*** Dataset excerpts ***
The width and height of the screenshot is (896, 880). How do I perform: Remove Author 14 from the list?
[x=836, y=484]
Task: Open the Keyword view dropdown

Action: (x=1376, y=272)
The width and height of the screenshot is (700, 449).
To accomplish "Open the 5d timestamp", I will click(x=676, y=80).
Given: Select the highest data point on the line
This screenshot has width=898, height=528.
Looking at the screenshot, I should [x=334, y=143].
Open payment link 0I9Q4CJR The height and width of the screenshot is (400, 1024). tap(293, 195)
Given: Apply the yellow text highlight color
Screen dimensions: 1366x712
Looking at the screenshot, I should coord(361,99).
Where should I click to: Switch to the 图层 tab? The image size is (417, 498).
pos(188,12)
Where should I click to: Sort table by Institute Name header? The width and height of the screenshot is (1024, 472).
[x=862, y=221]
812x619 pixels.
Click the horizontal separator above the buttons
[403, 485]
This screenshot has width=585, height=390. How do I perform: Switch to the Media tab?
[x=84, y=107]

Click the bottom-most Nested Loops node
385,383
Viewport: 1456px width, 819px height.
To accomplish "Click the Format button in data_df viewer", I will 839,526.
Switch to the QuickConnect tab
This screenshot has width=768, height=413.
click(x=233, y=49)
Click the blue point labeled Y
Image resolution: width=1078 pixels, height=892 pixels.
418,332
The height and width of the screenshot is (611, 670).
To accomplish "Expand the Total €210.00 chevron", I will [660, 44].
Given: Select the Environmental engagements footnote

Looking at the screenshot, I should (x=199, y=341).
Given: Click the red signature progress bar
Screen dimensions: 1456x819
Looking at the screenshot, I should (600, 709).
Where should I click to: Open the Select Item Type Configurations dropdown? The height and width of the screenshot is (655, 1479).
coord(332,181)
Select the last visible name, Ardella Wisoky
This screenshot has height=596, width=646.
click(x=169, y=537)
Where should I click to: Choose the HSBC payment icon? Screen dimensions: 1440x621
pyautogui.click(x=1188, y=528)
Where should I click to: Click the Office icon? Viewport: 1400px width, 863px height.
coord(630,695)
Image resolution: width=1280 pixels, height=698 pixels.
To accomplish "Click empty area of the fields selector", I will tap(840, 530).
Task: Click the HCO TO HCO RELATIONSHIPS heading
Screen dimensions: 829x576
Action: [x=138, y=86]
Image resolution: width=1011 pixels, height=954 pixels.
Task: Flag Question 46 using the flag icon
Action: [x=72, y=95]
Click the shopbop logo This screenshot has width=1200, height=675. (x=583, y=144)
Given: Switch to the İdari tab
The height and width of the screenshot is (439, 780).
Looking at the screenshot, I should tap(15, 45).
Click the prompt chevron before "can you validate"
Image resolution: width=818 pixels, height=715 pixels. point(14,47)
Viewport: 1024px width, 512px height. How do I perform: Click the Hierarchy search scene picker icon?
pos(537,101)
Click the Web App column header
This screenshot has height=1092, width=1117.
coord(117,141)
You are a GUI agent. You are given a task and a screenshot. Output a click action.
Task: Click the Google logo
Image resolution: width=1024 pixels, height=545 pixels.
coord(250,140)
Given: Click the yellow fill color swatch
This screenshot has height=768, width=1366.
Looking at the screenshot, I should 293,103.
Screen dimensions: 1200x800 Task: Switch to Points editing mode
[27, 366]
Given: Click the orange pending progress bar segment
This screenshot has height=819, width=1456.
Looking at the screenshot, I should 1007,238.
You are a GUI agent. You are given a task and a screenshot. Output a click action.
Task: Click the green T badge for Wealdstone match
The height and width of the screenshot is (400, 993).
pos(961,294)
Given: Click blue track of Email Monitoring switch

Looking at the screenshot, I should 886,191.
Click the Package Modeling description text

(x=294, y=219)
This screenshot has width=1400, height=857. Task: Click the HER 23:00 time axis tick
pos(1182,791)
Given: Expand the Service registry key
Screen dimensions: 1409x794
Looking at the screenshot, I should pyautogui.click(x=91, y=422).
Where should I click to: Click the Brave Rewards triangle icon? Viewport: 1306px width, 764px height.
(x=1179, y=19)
*** End of Dataset excerpts ***
• [Your assignment]
Only the stretch of lines that begins with the one holding "This screenshot has height=1092, width=1117." and ends with the last line above belongs in the answer; please write it out exactly.

• [Task response]
This screenshot has height=1092, width=1117.
coord(117,141)
You are a GUI agent. You are given a task and a screenshot. Output a click action.
Task: Click the Google logo
Image resolution: width=1024 pixels, height=545 pixels.
coord(250,140)
Given: Click the yellow fill color swatch
This screenshot has height=768, width=1366.
Looking at the screenshot, I should 293,103.
Screen dimensions: 1200x800 Task: Switch to Points editing mode
[27, 366]
Given: Click the orange pending progress bar segment
This screenshot has height=819, width=1456.
Looking at the screenshot, I should 1007,238.
You are a GUI agent. You are given a task and a screenshot. Output a click action.
Task: Click the green T badge for Wealdstone match
The height and width of the screenshot is (400, 993).
pos(961,294)
Given: Click blue track of Email Monitoring switch

Looking at the screenshot, I should 886,191.
Click the Package Modeling description text

(x=294, y=219)
This screenshot has width=1400, height=857. Task: Click the HER 23:00 time axis tick
pos(1182,791)
Given: Expand the Service registry key
Screen dimensions: 1409x794
Looking at the screenshot, I should pyautogui.click(x=91, y=422).
Where should I click to: Click the Brave Rewards triangle icon? Viewport: 1306px width, 764px height.
(x=1179, y=19)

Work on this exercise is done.